▶ Цель задания: Ответьте, пожалуйста, по тексту документа: сколько угля переместили на «Индигирке», когда мешки стали передавать по цепи?

▶ Текст документа:
-=-=-
Охотский рейд комкора Вострецова (Разгром белогвардейской банды генерала Пепеляева) - Фетисов Анатолий Павлович (первая книга txt) 📗
За власть Советов
Из воспоминаний бывшего политрука, члена Охотского уездного революционного комитета К. Ф. Кошелева [87]
26 апреля 1923 года два парохода — «Ставрополь» и «Индигирка», на борту которых были собраны боевики под командованием трижды орденоносного помкомдива т. Вострецова численностью около полка, с приданной артиллерией, отчалили от пристани бухты Золотой Рог.
Отплытие пароходов в столь раннее время весны противоречило навигационным правилам, нарушало их по времени. Но такое нарушение морских законов было необходимо, во-первых, чтобы ранним приходом захватить противника врасплох и обеспечить победу, во-вторых, не дать белогвардейцам уйти безнаказанно за границу, и в-третьих, чтобы прибыть на побережье Охотского моря раньше, чем появятся там японские рыбопромышленники.
В Охотском море пароходы попали в полосу льдов. Вначале все думали, что, двигаясь у кромки льда, нашей экспедиции удастся достичь материка. Однако вскоре мы убедились в обратном. Охотское море, которое моряки называют «ледяным погребом», оказалось накрепко скованным сплошным льдом полутораметровой толщины. Преодолеть такие льды пароходы были не в состоянии.
Охотско-Аянская экспедиция очутилась в бедственном положении. Оба судна, затертые во льдах могучего ледяного поля, оказались во власти неумолимой, суровой стихии. На двенадцатые сутки нашего пути разразился десятибалльный шторм. Лед вокруг ломало, образовались громадные торосы, и наши пароходы скрипели и содрогались от ударов и сжатия льда. Красноармейцы, не видавшие раньше моря, притихли в трюмах, вздрагивая от страшных ударов ледяных глыб о борта кораблей.
И вот в полдень раздался сильный удар в корпус «Индигирки». В носовой части разошлись швы и образовалась течь. Бойцы выбежали на палубу… Был объявлен аврал. Заработали водоотливные насосы, закрывалась брезентом пробоина (подводился пластырь), стали перегружать уголь из носовой части парохода в корму, с тем чтобы поднять носовую часть и заклепать разошедшиеся швы, в которые хлестала вода. Уголь перегружали мешками, потом в ход пошли красноармейские ранцы. Мешки и ранцы носили поодиночке: производительность была низкая. Прибывший со «Ставрополя» Вострецов приказал становиться в ряд, и тяжелые мешки передавались по цепи. Такая организация дала лучшую производительность, и таким образом перемещено было около пятисот тонн угля.
После шторма наступила сравнительно тихая погода…
Теперь работа шла по перегрузке угля обратно в носовые трюмы. Сильный шторм повторился на двадцать шестые сутки нашего «ледового похода». Он, правда, не принес большого вреда «Ставрополю», но «Индигирка» вновь получила пробоину, и вновь все повторилось.
-=-=-
Извлечённые записи данных
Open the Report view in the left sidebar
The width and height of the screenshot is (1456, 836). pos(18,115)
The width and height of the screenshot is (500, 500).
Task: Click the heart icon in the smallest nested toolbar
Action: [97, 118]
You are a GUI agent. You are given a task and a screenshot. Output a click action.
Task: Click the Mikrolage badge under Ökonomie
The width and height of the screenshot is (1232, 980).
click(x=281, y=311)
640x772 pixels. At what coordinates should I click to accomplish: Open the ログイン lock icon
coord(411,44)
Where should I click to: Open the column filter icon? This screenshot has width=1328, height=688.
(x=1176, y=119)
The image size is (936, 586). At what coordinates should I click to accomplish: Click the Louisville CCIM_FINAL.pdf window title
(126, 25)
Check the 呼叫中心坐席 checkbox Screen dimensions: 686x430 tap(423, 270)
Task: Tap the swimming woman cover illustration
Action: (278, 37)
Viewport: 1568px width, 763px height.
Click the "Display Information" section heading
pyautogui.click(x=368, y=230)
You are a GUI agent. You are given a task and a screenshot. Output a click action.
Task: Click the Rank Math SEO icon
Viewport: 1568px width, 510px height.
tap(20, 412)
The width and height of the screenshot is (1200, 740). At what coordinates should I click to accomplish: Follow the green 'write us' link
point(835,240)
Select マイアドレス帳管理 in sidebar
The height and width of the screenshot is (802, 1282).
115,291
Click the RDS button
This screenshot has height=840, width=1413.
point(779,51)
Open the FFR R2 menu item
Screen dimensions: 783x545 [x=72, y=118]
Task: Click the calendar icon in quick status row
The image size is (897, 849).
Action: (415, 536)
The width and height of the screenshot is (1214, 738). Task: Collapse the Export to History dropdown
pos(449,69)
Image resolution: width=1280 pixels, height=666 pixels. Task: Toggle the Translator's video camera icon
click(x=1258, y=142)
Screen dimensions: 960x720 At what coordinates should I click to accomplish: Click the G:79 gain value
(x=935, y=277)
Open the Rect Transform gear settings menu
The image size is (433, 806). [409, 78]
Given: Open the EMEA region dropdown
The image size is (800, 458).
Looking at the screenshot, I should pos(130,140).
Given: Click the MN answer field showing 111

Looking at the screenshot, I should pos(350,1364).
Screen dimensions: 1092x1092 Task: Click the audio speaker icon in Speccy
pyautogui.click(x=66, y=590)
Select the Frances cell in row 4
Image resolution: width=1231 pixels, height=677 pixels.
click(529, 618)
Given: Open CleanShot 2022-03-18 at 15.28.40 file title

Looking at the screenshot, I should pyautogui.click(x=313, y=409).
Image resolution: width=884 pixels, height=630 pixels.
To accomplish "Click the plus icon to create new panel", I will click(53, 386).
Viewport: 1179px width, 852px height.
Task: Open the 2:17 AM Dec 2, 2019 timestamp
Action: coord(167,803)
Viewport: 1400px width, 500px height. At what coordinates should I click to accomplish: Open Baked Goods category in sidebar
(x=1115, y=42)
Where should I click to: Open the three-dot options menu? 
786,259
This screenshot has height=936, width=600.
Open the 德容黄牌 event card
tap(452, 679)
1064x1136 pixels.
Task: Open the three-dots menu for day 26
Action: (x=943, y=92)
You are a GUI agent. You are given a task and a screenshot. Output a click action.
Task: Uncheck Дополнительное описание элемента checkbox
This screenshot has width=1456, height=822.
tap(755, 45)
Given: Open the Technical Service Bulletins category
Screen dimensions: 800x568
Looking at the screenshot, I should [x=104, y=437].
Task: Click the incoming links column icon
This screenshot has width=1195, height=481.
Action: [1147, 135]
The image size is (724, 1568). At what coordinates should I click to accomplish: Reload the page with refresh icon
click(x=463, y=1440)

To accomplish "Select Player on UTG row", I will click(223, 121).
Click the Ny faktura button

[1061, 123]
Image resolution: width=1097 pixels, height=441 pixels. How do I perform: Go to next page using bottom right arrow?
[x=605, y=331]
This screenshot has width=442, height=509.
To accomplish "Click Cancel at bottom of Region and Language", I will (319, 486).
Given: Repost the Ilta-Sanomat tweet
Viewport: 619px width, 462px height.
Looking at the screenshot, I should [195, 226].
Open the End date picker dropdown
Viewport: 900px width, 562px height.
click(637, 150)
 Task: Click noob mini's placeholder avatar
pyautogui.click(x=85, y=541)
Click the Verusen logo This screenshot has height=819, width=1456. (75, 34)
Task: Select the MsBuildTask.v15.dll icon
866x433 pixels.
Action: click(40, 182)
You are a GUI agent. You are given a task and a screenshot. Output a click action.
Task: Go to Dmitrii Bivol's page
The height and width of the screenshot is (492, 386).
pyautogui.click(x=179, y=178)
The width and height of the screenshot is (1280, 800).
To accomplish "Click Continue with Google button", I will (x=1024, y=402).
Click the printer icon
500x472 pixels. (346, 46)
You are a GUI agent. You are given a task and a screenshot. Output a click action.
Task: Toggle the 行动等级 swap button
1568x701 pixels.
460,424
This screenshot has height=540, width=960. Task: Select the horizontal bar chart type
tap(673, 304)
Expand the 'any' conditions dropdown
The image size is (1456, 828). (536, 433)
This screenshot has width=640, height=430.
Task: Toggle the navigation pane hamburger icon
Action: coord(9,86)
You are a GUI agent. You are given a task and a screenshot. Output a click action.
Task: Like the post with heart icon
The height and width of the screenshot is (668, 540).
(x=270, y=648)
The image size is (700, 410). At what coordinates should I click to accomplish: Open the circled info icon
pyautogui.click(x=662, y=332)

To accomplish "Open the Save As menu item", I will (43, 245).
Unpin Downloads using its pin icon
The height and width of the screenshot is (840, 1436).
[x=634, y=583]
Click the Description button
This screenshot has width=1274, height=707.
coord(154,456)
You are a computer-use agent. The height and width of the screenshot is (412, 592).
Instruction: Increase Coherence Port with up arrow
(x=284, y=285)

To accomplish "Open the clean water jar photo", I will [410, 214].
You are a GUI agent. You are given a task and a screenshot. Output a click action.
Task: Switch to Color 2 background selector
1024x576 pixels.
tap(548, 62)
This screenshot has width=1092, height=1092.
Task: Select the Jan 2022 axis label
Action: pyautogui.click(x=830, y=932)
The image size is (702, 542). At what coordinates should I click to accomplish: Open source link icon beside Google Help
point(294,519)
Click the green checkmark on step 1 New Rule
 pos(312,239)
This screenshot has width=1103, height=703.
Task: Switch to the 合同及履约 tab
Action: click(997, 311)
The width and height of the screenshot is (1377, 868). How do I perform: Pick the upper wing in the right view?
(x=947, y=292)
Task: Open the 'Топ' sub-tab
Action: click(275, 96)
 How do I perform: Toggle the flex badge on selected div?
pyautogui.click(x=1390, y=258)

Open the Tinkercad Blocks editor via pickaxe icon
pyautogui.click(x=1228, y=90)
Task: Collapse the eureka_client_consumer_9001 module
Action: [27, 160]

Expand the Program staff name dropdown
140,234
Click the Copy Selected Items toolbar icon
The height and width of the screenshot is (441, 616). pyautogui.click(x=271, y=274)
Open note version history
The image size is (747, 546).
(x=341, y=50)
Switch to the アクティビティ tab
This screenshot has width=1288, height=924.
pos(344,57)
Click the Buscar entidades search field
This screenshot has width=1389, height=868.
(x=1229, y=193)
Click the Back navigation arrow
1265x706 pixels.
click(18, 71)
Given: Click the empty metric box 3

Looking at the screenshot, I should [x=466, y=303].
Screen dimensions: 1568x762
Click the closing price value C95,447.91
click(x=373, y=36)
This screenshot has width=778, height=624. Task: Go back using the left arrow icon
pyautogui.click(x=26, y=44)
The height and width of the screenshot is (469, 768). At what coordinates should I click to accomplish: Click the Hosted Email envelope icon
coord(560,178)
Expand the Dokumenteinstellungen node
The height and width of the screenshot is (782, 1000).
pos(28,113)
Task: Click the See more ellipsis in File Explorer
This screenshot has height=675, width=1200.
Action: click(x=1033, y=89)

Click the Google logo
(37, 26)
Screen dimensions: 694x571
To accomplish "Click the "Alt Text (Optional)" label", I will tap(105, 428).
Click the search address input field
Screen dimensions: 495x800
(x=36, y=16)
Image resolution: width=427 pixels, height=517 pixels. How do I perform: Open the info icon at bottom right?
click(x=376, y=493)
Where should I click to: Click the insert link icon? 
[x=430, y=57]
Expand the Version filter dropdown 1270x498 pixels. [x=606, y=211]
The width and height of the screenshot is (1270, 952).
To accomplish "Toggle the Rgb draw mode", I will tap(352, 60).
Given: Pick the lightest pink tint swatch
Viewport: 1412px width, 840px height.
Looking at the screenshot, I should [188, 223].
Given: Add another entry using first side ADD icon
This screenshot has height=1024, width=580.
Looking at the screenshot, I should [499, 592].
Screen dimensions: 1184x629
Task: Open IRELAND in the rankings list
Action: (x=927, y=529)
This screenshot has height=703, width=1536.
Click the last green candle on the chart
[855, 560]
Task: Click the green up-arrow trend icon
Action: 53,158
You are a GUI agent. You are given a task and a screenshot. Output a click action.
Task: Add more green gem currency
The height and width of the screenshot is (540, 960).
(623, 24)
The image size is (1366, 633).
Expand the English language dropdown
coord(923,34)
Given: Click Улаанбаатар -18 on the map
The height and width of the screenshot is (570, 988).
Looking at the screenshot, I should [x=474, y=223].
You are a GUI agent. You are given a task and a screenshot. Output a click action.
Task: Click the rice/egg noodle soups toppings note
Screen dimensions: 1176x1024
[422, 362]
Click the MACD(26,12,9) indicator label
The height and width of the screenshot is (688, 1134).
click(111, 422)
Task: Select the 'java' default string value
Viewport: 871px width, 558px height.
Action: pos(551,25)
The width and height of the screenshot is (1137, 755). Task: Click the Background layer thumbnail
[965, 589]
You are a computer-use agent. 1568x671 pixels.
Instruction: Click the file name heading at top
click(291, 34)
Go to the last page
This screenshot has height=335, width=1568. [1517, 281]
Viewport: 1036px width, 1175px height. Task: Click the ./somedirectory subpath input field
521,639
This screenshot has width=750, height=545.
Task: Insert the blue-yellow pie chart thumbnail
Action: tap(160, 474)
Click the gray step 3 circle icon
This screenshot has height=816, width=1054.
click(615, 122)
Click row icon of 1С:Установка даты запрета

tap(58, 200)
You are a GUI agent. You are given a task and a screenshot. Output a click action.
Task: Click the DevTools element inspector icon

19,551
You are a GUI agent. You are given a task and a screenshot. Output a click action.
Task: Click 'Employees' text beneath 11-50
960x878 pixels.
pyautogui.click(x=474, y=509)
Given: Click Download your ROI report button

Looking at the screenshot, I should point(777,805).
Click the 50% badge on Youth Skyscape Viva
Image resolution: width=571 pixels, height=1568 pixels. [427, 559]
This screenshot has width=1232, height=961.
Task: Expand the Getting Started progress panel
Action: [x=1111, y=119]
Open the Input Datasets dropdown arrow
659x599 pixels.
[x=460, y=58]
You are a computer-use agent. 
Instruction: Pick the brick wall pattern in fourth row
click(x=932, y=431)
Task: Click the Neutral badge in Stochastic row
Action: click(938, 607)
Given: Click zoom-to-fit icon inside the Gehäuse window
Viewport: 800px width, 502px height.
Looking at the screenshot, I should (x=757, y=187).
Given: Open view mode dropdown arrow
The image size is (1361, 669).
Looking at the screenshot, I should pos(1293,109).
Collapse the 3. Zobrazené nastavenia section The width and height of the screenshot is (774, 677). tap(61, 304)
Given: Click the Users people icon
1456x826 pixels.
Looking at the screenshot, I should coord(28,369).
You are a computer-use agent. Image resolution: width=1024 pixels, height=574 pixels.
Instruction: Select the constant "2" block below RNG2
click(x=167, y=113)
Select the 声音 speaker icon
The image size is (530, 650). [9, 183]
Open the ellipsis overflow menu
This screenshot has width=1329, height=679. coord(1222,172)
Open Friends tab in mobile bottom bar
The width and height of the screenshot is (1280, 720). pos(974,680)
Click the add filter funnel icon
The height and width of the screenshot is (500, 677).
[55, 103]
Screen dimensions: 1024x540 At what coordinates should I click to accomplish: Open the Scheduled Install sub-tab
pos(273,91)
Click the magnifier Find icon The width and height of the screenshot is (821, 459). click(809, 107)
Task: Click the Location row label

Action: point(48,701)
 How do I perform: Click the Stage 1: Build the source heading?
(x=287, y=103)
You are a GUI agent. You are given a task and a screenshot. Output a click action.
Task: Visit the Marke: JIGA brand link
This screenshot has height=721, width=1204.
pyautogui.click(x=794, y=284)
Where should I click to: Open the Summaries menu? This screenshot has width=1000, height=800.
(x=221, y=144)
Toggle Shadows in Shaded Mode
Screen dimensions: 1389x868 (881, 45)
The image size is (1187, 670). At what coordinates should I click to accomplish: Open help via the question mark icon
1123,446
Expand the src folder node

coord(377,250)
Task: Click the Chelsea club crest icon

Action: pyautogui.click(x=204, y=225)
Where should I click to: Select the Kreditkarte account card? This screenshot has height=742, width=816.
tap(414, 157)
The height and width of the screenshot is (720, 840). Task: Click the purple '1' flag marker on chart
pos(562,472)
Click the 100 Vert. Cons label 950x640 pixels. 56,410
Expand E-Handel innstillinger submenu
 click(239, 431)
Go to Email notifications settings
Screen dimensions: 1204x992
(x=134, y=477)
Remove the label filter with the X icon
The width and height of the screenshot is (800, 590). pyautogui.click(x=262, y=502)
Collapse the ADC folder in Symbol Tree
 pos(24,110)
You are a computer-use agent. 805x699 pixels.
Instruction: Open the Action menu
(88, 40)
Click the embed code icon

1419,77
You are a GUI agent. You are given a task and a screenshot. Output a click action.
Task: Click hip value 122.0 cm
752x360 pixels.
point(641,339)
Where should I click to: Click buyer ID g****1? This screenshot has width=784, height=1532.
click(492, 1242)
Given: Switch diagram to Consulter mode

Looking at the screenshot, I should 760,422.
-=-=-
▶ Поле ответа: Около пятисот тонн угля.